[Enunciado escrito]:
Transcribe sin cambios el pasaje del texto sobre Turgueniev y la ventana que va desde "Es claro que, en" hasta "hasta la palangana." inclusive.

[Texto de la página]:

■ ■ ■ ■

Es claro que, en materia de ventanas, Ivan Sergeievich Turgueniev fue todo un pionero, ya que sólo podía escribir si tenía sus pies sumergidos en una palangana de agua caliente colocada bajo su escritorio y enfrentado a la abierta ventana de su habitación. Hoy los intelectuales siguen con la ventana abierta, pero a los
no propensos
suelen quitarles hasta la palangana.

Arthur Koestler, por su parte, apoyándose precisamente en aquel pudoroso e higiénico hábito de Turgueniev, señaló hace medio siglo que la ventana abierta enmarca para el novelista ruso «su visión del mundo de fuera». En una suerte de abanico de posibilidades, Koestler concentraba en la famosa ventana tres tipos de tentaciones: a) cerrarla; b) abrirla completamente y caer en la fascinación de los sucesos de la calle, y c) tenerla sólo entreabierta, con las cortinas dispuestas de tal modo que brindaran sólo una sección limitada del mundo exterior (ver
Las tentaciones del novelista
, ensayo de Koestler leído en el XVII Congreso del Pen Club, Londres, setiembre de 1941).

■ ■ ■ ■

[Datos brutos]:

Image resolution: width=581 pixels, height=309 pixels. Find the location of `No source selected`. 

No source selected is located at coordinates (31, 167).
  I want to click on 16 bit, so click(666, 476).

■ ■ ■ ■

[Respuesta completa]:
Es claro que, en materia de ventanas, Ivan Sergeievich Turgueniev fue todo un pionero, ya que sólo podía escribir si tenía sus pies sumergidos en una palangana de agua caliente colocada bajo su escritorio y enfrentado a la abierta ventana de su habitación. Hoy los intelectuales siguen con la ventana abierta, pero a los
no propensos
suelen quitarles hasta la palangana.